- 4 very ripe bananas, peeled, cut into chunks
- ¼ tsp vanilla extract
- 3 tbsp sugar, honey or sweetener, to taste
- 150ml/5fl oz buttermilk (or yoghurt)
- vegetable oil, for deep-frying
- 75g/2½oz cornflour
- 125ml/4fl oz sparkling water
- 1 ripe banana, peeled and cut in half lengthways
- 150g/5½oz caster sugar
- 50g/1¾oz butter
- 3 tbsp caster sugar
- 4 tbsp ready-made custard
- 4 egg whites
- 1 tsp banana liqueur
- 4 tbsp freshly chopped mint
- For the banana ice cream, spread the banana chunks out on a tray and transfer to the freezer. Leave the banana in the freezer until frozen all the way through (about 1 hour).
- For the toffee bananas, heat the oil in a deep-fat fryer to 190C. Alternatively, heat the oil in a deep, heavy-based pan until a breadcrumb sizzles and turns golden-brown when dropped into it. (Caution: hot oil can be dangerous. Do not leave unattended.) Meanwhile, prepare a bowl of iced water.
- In a bowl, whisk together the cornflour and sparkling water until smooth and well combined. Add the banana halves and gently mix until coated.

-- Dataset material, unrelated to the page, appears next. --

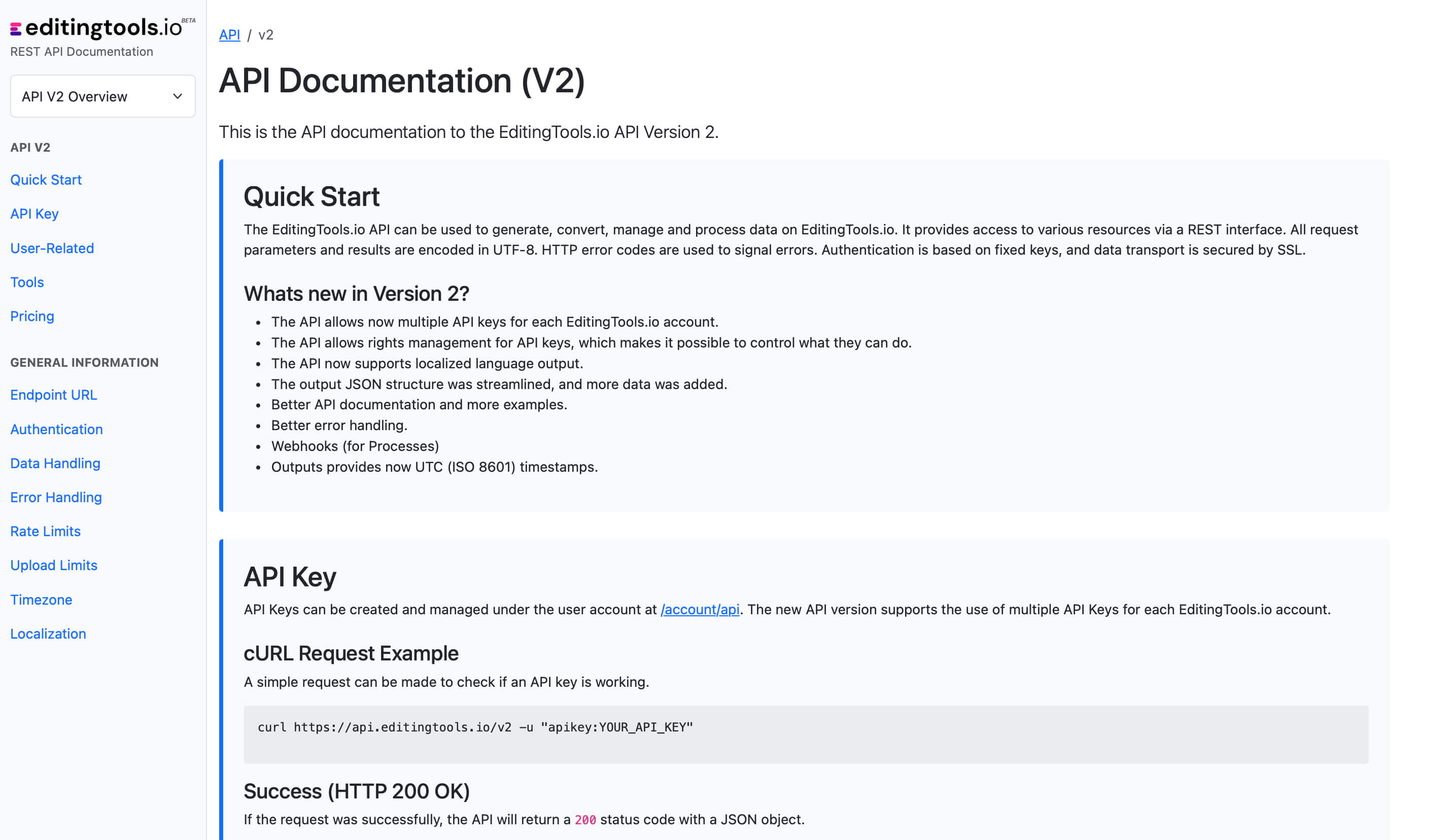The height and width of the screenshot is (840, 1453).
Task: Open the Pricing link
Action: click(x=32, y=317)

- Carefully lower the battered bananas into the hot oil and fry for 2-3 minutes, or until very light golden-brown. Remove from the oil using a slotted spoon and set aside to drain on kitchen paper.
- Meanwhile, heat the sugar, without stirring, in a heavy-based frying pan over a high heat. Swirl the pan until the sugar melts to a light golden-brown caramel. Then dip the base of the pan into a sinkful of cold water to stop the caramel from cooking any further.
- Using a spoon, carefully roll the battered banana halves in the hot caramel, one at a time, until completely coated. Transfer to the bowl of iced water until completely cold, then set aside to drain.
- For the banana soufflé, preheat the oven to 200C/180C Fan/Gas 6 and grease 4 ramekins using half of the butter and 1 tablespoon of caster sugar.
- Mix the remaining sugar with the custard in a large bowl. In a separate bowl whisk the egg whites until stiff peaks form when the whisk is removed.
- Carefully fold the egg whites into the custard mix, stir in the banana liqueur and spoon into the prepared ramekins. Put on a baking tray and place in the oven for 6-8 minutes.
- To finish the banana ice cream, place the frozen banana chunks into a food processor. Add the vanilla, sugar and half of the buttermilk. Turn on the processor and blend for a few moments. Then, while the processor is still running, pour in the remaining buttermilk in a thin, steady stream (if you are using yoghurt, just tip it all in and blend).
- To serve, place the soufflés on serving plates and serve the ice cream and bananas alongside. Garnish with the mint.